Okay, so where both thefts occurred is a bit out of the way from passersby and any cameras (that anyone was watching at the time). This week I retrieved one of our trailers that had been repaired and switched out a full tote of cardboard and paperboard by their Dumpster. As I drove down Box Butte Avenue the next day the phone rang. “I went outside with an armload of cardboard and the container wasn’t there,” the owner of the fabrication shop said. I assured him that I had left a tall tote after checking with his son about the trailer, though promised to bring another older, cruddier version soon. A 330-gallon tote in good shape with a bladder at this more visible location had been handy and, I guess, irresistible.

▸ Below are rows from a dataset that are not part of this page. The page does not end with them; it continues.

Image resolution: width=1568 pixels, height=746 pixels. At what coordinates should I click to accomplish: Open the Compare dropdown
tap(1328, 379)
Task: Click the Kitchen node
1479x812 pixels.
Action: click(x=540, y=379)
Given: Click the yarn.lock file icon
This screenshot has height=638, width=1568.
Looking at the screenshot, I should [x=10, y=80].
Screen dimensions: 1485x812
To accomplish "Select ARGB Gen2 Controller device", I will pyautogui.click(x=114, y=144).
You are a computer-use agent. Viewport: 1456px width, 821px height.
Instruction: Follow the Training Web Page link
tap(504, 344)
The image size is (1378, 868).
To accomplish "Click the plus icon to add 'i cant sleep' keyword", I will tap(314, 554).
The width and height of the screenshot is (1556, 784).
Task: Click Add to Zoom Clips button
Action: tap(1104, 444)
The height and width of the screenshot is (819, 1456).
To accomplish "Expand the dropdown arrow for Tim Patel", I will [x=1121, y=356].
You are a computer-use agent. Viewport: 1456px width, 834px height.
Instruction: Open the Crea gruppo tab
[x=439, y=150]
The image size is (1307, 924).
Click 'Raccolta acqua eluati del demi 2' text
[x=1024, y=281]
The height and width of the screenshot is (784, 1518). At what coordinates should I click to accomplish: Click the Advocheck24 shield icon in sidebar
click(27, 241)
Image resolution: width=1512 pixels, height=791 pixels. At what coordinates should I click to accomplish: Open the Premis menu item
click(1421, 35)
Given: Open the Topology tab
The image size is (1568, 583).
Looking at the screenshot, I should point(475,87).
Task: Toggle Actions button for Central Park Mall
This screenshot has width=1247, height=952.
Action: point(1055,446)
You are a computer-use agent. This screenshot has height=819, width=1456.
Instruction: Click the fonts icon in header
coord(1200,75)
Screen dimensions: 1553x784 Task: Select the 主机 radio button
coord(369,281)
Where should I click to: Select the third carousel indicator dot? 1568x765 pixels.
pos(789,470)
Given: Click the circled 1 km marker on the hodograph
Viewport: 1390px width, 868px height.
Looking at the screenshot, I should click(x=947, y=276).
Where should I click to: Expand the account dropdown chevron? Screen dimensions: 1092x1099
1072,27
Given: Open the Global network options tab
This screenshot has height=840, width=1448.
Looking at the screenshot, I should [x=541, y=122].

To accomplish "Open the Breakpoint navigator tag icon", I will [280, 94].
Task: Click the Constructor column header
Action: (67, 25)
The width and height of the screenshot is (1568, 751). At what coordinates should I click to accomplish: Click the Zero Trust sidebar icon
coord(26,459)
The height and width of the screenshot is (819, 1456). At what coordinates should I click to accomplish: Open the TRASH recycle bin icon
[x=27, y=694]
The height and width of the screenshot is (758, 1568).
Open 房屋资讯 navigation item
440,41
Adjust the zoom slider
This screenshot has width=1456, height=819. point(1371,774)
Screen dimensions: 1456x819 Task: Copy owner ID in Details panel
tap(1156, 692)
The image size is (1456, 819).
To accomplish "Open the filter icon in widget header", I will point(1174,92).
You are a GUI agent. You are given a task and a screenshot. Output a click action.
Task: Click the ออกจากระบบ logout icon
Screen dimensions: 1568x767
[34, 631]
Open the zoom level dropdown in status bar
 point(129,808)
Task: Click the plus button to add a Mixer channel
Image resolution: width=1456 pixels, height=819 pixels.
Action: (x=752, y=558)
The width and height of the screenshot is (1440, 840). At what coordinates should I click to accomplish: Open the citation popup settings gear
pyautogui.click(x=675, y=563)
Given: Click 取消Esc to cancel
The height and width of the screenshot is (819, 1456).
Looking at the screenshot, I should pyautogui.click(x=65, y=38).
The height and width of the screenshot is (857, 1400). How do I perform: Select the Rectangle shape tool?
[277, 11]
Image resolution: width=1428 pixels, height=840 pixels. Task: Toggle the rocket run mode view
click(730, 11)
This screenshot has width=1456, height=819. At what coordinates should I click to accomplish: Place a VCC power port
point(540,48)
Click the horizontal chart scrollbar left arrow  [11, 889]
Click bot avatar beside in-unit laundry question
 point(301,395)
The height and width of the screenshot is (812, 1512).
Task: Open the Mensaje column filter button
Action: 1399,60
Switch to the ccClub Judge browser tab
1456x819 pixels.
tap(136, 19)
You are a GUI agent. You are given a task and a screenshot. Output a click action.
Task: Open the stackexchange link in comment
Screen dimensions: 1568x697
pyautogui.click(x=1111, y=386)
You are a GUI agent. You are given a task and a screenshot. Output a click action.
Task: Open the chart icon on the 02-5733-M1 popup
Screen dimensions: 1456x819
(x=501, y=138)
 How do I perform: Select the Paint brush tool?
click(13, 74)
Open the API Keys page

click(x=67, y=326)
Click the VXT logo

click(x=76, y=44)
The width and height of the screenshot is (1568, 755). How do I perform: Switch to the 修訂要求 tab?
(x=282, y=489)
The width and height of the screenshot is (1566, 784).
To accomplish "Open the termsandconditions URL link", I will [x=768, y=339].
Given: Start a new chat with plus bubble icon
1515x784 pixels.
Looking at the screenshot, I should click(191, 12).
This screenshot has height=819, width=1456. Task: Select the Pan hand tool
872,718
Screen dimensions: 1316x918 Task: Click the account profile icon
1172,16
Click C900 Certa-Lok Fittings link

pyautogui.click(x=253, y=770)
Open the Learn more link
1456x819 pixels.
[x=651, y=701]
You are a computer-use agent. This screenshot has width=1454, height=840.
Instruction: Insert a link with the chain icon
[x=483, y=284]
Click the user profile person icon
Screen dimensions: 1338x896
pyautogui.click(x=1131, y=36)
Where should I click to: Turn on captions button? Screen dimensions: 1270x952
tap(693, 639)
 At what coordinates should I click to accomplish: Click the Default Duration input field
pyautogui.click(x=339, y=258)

Of course, whoever is making use of our three totes, all with large “A’s” spray painted on the sides may justify their actions by saying we have plenty and will not miss them. Not true. Though our hauler works to retrieve totes that we sent full previously, availability is not always guaranteed. Our former recycling supervisor, G.O. Thompson always kept his ear to the ground for entities that would donate used totes. From highway projects to grain elevators he made sure we had plenty to supplement our rotating supply. Our not-for-profit organization lacks the resources to buy from the online market.
To the new “owners” of our cubes: they like level ground and a steady diet of recyclables – cardboard if possible. Please tip over to empty heavy snow or they’ll start to shiver. We ask no questions when wayward containers find the way back home.